В Палате некоторое время стояла тишина. Грон был уверен, что князь Баргот был одним из немногих, кто догадывался, а возможно, даже хорошо знал о том, что новые Толкователи завета, появившиеся во многих княжеских домах, не совсем обычны, однако было видно, что и он поражен тем, насколько нагло они хозяйничали в долинах. Князь Сонгар пробормотал:
– А ведь, клянусь духами предков, он прав.
Грон с горечью произнес:
– Вы ослепли, властители. – И он повернулся и пошел к своему креслу.
Только он опустился на сиденье, с места вскочил князь Эмиор и бросился к выходу. Уже в дверях он обернулся и зловеще прошептал:
– Поджарю, на ме-е-едленном огне.
Это было последней каплей. Князья ринулись к выходу. Грон поднялся и крикнул:
– Стойте! – Все замерли, будто уже привыкнув повиноваться его голосу. – Я знаю, вы хотите отомстить предателям, появившимся в ваших домах, но кресло Старейшего все еще пустует…
Он обвел взглядом лица, на которых была написана досада: князья горели желанием ринуться в свои долины.

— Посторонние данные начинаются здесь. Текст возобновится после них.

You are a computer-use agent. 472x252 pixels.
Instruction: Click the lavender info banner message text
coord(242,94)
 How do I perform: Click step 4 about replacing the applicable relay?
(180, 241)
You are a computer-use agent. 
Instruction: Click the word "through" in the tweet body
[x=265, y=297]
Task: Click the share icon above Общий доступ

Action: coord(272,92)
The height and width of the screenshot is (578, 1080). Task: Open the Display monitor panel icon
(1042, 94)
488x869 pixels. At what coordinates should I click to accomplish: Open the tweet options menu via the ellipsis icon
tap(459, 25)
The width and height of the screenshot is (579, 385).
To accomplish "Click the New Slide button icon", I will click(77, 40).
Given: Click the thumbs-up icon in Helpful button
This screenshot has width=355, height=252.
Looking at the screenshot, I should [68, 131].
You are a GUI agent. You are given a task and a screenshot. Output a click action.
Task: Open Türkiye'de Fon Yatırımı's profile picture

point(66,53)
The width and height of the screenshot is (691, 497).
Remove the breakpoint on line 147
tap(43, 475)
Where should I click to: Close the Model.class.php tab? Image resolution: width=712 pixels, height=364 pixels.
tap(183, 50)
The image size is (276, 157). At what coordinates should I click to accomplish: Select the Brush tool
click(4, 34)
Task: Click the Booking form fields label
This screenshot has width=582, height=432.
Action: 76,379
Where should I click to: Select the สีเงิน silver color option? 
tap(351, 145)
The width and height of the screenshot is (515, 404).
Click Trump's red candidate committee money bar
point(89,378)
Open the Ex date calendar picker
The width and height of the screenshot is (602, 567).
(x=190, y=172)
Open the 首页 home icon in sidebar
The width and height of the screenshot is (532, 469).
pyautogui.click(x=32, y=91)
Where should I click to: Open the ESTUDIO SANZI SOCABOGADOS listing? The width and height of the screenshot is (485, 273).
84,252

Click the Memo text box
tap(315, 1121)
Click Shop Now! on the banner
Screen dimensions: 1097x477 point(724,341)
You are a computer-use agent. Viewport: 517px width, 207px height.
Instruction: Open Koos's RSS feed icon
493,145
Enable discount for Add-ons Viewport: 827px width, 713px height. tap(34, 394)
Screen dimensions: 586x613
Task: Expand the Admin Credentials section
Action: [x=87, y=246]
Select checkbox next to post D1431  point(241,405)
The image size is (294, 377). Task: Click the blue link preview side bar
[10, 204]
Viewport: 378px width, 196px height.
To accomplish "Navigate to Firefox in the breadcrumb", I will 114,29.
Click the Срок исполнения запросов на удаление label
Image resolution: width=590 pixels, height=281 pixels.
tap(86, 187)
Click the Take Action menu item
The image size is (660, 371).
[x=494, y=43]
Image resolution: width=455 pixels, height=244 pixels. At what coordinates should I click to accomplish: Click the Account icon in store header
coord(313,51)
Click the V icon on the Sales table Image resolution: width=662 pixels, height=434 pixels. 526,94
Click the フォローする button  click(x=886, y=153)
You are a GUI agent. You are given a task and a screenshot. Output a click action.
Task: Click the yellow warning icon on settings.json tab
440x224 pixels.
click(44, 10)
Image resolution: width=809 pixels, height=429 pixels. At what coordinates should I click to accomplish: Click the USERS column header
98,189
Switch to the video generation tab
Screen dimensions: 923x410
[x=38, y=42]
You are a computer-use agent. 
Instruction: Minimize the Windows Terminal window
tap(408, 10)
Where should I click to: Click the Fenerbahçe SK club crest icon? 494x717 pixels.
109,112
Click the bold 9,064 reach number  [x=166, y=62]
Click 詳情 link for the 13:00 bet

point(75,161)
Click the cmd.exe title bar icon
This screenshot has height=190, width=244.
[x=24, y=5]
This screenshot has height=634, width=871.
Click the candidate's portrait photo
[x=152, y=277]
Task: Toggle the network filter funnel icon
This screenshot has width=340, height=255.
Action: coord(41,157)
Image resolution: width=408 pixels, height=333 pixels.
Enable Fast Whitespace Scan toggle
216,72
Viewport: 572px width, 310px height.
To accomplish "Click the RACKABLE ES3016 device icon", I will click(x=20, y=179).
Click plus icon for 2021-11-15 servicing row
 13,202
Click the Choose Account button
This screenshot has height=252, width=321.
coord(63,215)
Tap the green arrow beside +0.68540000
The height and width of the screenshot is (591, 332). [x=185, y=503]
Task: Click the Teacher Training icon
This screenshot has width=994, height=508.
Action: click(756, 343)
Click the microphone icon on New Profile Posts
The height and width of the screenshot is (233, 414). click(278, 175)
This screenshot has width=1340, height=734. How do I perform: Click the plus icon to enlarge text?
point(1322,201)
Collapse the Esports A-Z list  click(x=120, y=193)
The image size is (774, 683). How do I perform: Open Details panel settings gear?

Издавна происходящее в долинах волновало их гораздо больше того, что творилось в Палате Совета.
– Мы должны собраться не позднее чем через луну, – сказал Грон.
Князья замешкались – определять дату Совета мог только Старейший или вся Палата голосованием, – но кто-то, самый нетерпеливый, уже двинулся по коридору, и за ним потянулись остальные. Грон покидал Палату в одиночестве, он улыбался. Такой срок не давал князьям времени раскрутить своих пленников до конца. А главное, сегодня все они дали ему право быть главою Совета князей. Многие еще не осознали это, но он вскоре просветит их. Среди князей, как и среди остальных людей, большая часть привыкла плыть по течению, и для таких большим облегчением будет согласиться с уже принятым решением.
Через луну Совет собрался вновь. Когда Грон занял место рядом с троном Старейшего, никто уже не кричал ему, что он выскочка, и Грон расценил это как обнадеживающий знак.
– Я сожалею, лорды, что наш прошлый Совет не был окончен, а потому будем считать нынешний его продолжением.
Грон увидел, как изменилось лицо князя Баргота. За прошедшее время он хорошо разобрался в процессуальных тонкостях порядка избрания нового Старейшего. Совет не мог быть закончен до того, как изберет Старейшего, и если бы он сейчас открыл собрание как новый Совет, то Баргот в случае своего проигрыша мог бы обвинить его в нарушении завета. А в том, что Баргот метит сам на трон Старейшего, не сомневался даже тот, кто еще не понял, что там уже почти обосновался Грон.